**Work to be completed**
Only lines that contain the word "with" are to be returned from the data below.

· · · · ·

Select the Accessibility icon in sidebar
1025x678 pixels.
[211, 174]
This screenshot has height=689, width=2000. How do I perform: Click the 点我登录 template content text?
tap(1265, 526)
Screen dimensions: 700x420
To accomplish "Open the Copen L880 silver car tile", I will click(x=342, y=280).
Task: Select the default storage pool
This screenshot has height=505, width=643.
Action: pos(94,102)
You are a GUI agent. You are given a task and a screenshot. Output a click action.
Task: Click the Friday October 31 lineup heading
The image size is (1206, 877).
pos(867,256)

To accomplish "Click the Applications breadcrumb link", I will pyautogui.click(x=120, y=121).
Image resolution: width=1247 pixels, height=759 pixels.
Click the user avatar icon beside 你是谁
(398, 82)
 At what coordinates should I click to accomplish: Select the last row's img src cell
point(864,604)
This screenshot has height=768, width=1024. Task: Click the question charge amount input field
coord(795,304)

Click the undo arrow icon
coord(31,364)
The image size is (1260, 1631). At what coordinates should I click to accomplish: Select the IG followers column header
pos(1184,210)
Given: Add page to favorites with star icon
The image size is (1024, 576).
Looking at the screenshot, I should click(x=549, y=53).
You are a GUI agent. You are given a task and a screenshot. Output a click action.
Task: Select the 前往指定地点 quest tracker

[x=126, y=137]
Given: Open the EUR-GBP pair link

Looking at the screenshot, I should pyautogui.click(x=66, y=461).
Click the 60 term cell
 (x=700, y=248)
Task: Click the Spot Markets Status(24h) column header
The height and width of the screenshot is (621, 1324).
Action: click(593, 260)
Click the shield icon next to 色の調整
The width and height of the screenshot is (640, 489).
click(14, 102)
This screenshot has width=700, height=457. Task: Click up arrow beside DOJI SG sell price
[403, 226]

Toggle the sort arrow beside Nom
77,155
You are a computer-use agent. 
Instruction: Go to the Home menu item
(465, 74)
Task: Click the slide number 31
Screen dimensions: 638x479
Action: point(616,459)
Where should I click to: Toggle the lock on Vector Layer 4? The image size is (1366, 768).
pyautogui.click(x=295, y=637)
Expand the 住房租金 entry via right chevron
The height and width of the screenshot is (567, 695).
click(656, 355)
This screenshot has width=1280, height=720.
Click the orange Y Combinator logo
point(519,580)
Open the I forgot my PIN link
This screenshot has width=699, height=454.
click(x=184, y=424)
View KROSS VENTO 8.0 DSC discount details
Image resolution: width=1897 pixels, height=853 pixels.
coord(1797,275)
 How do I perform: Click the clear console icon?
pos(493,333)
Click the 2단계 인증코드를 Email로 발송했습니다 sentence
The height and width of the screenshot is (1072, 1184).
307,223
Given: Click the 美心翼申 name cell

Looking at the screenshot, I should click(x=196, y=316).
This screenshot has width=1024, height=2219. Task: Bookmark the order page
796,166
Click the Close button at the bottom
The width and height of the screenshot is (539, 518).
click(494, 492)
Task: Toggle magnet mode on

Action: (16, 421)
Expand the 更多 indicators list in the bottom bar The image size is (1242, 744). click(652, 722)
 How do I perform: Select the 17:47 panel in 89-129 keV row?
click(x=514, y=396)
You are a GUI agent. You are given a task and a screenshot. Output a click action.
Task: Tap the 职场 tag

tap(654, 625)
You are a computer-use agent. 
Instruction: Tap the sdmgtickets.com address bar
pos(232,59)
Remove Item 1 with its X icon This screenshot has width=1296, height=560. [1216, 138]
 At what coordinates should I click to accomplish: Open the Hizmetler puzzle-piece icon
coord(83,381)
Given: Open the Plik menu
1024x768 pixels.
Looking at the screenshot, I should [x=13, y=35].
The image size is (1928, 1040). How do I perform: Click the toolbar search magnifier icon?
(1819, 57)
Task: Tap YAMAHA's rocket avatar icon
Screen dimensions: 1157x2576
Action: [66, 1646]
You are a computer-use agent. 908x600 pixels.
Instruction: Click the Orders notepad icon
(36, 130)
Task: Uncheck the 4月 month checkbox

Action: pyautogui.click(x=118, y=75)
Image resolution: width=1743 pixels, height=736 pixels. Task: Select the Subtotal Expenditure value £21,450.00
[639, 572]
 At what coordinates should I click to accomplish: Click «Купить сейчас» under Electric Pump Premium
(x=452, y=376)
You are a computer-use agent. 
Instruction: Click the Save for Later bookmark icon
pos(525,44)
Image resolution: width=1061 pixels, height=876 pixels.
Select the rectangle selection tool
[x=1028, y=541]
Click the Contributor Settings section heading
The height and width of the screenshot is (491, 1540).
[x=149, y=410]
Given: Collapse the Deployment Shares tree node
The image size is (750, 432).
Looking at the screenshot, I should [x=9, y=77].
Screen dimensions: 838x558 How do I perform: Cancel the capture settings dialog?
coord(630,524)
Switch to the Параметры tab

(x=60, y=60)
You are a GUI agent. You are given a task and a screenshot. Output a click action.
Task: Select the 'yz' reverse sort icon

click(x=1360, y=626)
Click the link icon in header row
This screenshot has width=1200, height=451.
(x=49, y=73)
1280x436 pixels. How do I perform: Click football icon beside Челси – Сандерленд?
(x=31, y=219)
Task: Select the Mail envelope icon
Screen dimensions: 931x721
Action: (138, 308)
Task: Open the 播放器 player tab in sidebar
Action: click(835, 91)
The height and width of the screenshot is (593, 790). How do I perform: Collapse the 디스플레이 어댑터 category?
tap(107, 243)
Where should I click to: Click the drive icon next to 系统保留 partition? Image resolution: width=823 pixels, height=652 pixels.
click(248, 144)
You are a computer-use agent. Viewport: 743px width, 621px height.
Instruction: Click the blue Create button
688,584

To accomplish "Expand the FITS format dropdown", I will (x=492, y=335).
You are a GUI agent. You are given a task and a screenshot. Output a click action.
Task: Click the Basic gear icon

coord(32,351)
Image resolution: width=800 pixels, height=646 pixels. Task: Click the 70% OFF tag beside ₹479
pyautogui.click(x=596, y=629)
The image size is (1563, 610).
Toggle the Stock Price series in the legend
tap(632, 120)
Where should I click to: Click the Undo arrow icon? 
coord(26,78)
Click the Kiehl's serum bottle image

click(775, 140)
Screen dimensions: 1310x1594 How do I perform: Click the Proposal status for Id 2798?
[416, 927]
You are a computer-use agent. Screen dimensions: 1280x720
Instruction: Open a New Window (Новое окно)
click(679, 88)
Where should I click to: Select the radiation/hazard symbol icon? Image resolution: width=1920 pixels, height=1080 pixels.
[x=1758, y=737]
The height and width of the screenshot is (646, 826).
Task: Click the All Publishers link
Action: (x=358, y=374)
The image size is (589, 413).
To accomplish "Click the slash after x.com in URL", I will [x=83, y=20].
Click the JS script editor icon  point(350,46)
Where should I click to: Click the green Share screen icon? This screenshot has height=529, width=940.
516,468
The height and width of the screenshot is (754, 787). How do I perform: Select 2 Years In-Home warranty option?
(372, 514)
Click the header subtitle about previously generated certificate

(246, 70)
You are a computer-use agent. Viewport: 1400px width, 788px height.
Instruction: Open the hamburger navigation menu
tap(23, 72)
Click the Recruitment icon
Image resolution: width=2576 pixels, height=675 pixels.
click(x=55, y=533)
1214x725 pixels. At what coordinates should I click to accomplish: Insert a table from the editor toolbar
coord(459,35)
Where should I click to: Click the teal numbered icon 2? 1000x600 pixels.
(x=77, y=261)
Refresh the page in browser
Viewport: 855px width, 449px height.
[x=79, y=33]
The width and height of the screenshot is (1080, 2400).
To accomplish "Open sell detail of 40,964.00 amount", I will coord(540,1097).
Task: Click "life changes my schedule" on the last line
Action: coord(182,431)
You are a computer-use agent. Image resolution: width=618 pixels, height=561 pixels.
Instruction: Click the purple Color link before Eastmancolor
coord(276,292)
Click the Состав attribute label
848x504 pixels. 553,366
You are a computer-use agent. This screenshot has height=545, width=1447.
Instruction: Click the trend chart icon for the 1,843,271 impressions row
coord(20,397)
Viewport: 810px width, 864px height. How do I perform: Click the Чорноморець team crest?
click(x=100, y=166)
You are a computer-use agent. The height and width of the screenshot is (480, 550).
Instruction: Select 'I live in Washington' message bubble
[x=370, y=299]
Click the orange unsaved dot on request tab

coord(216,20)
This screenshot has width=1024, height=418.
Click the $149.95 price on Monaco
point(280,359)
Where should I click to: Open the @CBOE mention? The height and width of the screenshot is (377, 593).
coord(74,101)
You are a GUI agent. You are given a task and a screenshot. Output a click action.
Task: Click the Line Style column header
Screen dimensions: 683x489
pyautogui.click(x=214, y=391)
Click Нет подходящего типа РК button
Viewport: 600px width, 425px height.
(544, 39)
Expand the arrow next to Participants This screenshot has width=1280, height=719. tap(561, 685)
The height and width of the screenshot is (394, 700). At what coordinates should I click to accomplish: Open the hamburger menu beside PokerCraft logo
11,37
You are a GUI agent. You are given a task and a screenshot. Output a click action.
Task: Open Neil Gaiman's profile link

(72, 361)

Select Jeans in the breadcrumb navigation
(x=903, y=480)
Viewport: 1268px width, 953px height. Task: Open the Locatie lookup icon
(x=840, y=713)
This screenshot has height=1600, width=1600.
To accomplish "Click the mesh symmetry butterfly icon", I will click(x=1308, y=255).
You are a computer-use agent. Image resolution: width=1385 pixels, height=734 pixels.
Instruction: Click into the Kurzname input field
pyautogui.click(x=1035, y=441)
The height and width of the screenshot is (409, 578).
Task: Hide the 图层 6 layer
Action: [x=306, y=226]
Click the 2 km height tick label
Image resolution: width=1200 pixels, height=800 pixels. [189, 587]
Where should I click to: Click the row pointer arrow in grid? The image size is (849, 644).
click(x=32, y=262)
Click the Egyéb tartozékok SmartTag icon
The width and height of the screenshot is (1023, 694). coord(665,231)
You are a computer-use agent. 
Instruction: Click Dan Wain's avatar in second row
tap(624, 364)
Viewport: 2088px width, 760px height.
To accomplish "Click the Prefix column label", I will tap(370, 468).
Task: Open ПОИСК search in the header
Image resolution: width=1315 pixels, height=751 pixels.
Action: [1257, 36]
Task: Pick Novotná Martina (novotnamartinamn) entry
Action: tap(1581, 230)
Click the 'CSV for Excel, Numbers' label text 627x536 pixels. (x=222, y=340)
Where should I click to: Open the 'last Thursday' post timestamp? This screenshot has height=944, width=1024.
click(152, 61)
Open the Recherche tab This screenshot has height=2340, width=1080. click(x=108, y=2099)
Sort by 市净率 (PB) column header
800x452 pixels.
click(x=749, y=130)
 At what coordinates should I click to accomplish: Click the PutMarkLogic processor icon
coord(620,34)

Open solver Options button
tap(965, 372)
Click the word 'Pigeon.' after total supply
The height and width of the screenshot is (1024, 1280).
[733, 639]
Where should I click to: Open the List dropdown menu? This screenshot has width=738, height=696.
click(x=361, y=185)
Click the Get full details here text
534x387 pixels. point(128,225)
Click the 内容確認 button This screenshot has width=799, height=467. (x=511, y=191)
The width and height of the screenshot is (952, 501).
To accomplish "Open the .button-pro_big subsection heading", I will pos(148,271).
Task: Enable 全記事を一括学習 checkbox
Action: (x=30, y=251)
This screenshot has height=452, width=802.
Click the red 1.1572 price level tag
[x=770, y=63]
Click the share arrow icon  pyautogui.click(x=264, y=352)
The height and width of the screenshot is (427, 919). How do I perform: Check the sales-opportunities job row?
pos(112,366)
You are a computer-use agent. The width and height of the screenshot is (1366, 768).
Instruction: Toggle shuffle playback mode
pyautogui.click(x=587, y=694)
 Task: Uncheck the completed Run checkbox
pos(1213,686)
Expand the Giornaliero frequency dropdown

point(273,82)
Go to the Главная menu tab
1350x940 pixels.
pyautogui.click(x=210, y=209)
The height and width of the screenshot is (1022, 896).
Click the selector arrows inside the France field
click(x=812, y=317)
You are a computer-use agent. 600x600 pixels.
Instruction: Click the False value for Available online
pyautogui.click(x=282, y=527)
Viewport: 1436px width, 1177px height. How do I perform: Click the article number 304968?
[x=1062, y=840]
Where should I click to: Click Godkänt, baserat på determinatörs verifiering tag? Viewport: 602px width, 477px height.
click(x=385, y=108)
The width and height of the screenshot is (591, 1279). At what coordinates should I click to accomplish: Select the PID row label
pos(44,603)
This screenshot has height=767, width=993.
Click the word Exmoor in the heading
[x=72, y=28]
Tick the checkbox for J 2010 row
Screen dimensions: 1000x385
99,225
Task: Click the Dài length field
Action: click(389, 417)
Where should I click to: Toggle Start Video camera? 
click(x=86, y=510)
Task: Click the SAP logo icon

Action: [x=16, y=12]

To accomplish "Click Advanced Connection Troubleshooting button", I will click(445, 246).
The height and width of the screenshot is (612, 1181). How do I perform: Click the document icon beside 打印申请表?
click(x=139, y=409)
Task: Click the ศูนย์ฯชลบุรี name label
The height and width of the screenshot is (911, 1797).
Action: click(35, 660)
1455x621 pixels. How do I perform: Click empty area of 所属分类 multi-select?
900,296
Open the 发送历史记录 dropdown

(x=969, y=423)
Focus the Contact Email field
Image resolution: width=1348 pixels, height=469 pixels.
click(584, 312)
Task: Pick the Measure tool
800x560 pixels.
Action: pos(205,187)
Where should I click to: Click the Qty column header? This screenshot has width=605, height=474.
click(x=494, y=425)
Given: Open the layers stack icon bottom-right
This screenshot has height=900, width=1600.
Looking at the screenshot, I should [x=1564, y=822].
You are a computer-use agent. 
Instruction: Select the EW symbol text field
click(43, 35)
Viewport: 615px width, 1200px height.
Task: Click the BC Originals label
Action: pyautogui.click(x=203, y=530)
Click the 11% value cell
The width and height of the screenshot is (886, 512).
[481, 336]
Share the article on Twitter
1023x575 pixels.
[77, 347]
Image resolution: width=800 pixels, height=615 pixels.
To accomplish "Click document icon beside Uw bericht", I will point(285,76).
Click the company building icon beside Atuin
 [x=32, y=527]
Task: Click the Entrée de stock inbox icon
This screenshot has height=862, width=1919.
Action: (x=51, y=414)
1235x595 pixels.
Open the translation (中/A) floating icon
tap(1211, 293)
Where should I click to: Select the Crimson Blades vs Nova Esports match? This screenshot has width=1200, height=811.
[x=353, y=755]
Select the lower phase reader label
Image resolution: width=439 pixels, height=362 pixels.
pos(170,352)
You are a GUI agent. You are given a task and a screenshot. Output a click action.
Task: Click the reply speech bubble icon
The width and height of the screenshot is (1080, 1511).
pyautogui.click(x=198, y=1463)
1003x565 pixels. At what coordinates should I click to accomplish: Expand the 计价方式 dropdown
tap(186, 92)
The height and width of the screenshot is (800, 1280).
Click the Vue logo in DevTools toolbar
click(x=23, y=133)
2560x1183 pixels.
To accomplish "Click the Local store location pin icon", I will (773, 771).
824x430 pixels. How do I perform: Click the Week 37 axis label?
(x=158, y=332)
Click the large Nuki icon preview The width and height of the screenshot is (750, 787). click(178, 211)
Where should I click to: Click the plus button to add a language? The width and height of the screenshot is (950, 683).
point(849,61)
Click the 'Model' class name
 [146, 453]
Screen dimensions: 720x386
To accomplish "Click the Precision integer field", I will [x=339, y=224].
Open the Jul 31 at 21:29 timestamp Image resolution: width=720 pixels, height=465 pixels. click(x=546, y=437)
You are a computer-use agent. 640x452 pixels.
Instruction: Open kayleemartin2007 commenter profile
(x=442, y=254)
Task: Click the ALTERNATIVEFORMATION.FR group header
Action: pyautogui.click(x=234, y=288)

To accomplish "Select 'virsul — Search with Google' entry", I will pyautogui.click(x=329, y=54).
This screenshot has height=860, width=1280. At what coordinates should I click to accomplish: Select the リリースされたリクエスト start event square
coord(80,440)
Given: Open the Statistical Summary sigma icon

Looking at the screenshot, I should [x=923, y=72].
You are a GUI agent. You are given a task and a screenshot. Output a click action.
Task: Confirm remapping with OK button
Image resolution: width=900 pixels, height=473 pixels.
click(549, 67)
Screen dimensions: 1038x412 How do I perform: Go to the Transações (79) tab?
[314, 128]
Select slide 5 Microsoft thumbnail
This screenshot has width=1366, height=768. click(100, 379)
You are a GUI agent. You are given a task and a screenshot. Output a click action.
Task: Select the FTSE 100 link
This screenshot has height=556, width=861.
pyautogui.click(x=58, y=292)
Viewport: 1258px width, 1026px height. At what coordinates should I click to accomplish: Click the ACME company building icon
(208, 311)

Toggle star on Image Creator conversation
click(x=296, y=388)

· · · · ·

**Exercise response**
Given: Add page to favorites with star icon
Remove Item 1 with its X icon This screenshot has width=1296, height=560. [1216, 138]
To accomplish "Select 'virsul — Search with Google' entry", I will pyautogui.click(x=329, y=54).
Task: Confirm remapping with OK button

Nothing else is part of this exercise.